Here is an example with Standalone Spark on S3 storage running with docker compose.
- Build spark standalone docker containers (one master, one worker)
docker build -t spark-docker ./examples/spark-with-S3
- Start standalone Spark & local S3 containers (using minio)
docker-compose -f ./examples/spark-with-S3/docker-compose.yml up -d
docker exec spark-master ./examples/spark-with-S3/scripts/run_spark_example.sh
We want to execute the pandas udf example from PySpark Pandas UDFs (a.k.a.

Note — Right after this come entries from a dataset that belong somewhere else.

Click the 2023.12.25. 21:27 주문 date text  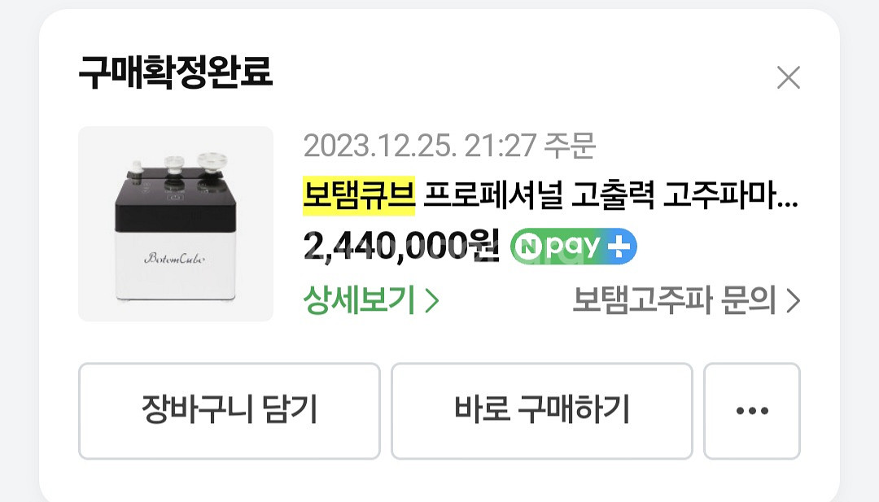(x=449, y=146)
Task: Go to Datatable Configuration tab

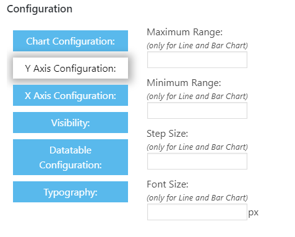Action: coord(71,157)
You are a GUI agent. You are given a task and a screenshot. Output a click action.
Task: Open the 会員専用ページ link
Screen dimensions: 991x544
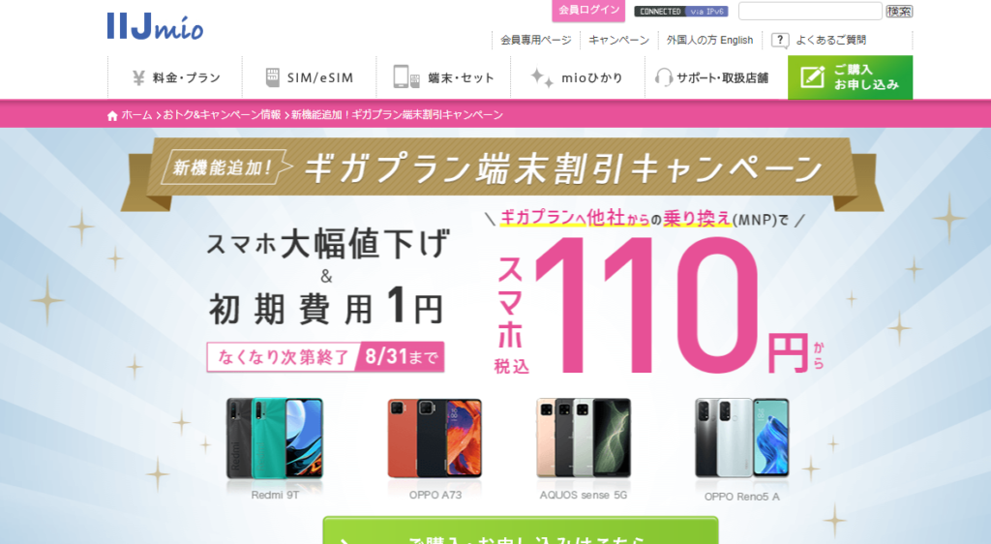pyautogui.click(x=536, y=40)
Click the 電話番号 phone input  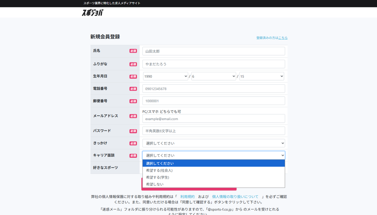point(213,89)
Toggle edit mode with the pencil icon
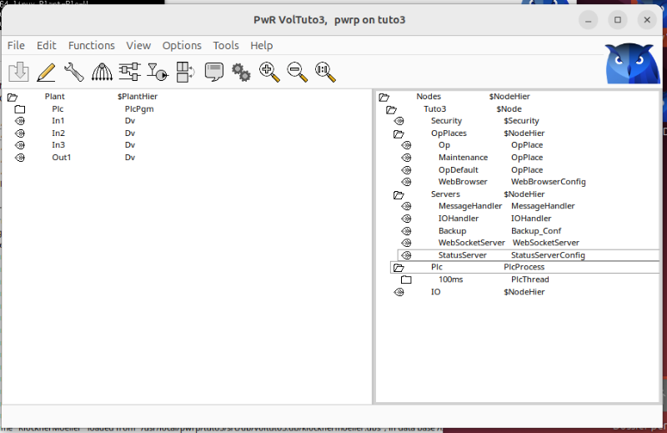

Vectorized UDFs).
As Spark uses pandas & pyarrow under the hood we need them to be installed on the executor. cluster-pack will take care making everything easily available on the cluster.
python3.9 -m venv /tmp/pyspark_env
. /tmp/pyspark_env/bin/activate
pip install -U pip setuptools
pip install pypandoc
pip install s3fs pandas pyspark==3.2.2
pip install cluster-pack
The self contained zip file contains all installed external packages pandas & pyarrow
import cluster_pack
s3_args = {"use_ssl": False, "client_kwargs": {'endpoint_url': "http://s3:9000"}}
archive, _ = cluster_pack.upload_env(package_path="s3://test/envs/myenv.pex", fs_args=s3_args)
Call spark config helper to generate the SparkConfig set up to use this executable zip file on the executors
from pyspark.sql import SparkSession
from cluster_pack.spark import spark_config_builder
ssb = SparkSession.builder
spark_config_builder.add_s3_params(ssb, s3_args)
spark_config_builder.add_packaged_environment(ssb, archive)
spark_config_builder.add_editable_requirements(ssb)
spark = ssb.getOrCreate()
import pandas as pd
from pyspark.sql.functions import pandas_udf, PandasUDFType
df = spark.createDataFrame(
[(1, 1.0), (1, 2.0), (2, 3.0), (2, 5.0), (2, 10.0)],
("id", "v"))
@pandas_udf("double", PandasUDFType.GROUPED_AGG)
def mean_udf(v: pd.Series) -> float:
return v.mean()
df.groupby("id").agg(mean_udf(df['v'])).toPandas()